第2話 妖精シルフィ、説明する

「あなた、ずっとこのひまわりにお水をあげてくれていたでしょう? 『咲いてほしい』っていう願いをこめて。だからこのひまわりは咲くことができて、あなたが『選ばれた』のよ」


 もう妖精でいい、現実でいい。

 それは認めよう。

 だけど、この妖精の言っていることはさっぱりわからない。

 陽真は、心に決めた。


「あの、よければわかりやすく、最初から説明してほしいんだけど……」

「そうね、わたしも興奮しすぎたわ」


 妖精は、コホンと咳払いする。


「最近、このへんで不穏な出来事が起きてない?」

「ふおん?」

「いやだったり困ったりする出来事が起きてない?」


 言い換えて尋ねてきた妖精の言葉に、陽真はうなずいた。


「確かに、起きてるけど……」


 そう。陽真が住む、この神奈川県鎌倉市、特に陽真が通っている中学校、常(じょう)翔(しょう)中学校を中心として、困った事柄が増えているのだ。

 幼稚園の時からの知り合いである桐原(きりはら)駒子(こまこ)が、突然指を骨折してピアノが弾けなくなってしまったとか。
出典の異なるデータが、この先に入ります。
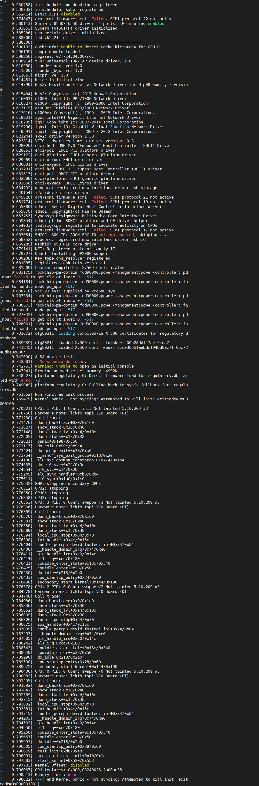Click the 'EINJ: ACPI disabled' line
Viewport: 259px width, 786px height.
click(58, 14)
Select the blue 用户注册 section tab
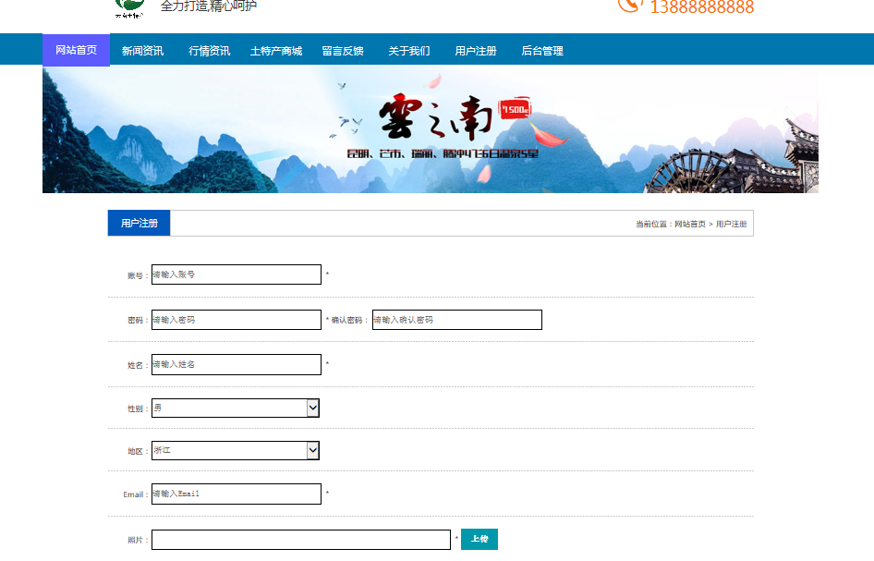This screenshot has height=561, width=874. click(x=139, y=224)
 校長先生が飼っていた愛猫が、行方不明になったっきりとか。

 そのほかにも、クラスメートの中でも「一週間前からずっと頭痛が続いてる」だの、「勉強机が急に真っ黒く汚れて、拭いても拭いてもきれいにならない」だの、みんなが困ったことを急に言い出し始めたのだ。


「それって、一週間前くらいからじゃない?」

「うん、そう」

「それってね、魔族が悪さをしているのよ」

「まぞく? あやかし、妖怪の外国版みたいな?」

「まあ、そんなところかしら」


 妖精がいるのなら、魔族だっているだろう。

 もうこのころには陽真は、そう思うようになっていた。半ばヤケである。

 さらに妖精──シルフィは言う。


「この世界とは別に、わたしが住んでいる世界、ルイシュタルトがあってね。この世界あってのルイシュタルト、ルイシュタルトあってのこの世界っていう感じで、どっちも影響しあってるの。だから、ルイシュタルトでなにか悪いことが起きればこの世界にも悪影響があって、悪い出来事が起きるようになってくる。特にこの鎌倉のこのあたりはルイシュタルトの首都、ゼーベルクと直結しているのよ。だから一番最初に鎌倉のこのあたりが影響を受けたのね」


 なんだかまた新しい単語が出てきたけれど、陽真は一生懸命頭の中で整理する。

 すると、わかったことがひとつ、あった。


「ってことは、一週間前くらいからこのあたりに悪い出来事が起きてるっていうことは、その……異世界の首都で悪いことが起きた、っていうこと……?」

「そのとおり!」


 シルフィはパタパタッと羽をはばたかせた。

 きらきらっと光の粉が舞い散る。

 まるでティンカーベルみたいだ。シルフィは金髪だし、……でもおさげだからティンカーベルとはちょっと違うかな?

 なんて陽真が思っていると、シルフィは告げた。


「首都ゼーベルクには、ルイシュタルトを束ねる女王様がいたんだけど、……魔族によって殺されてしまったの」

「えっ!?」


 陽真は思わず声を上げていた。

 殺された、だなんて……それこそ穏やかじゃない。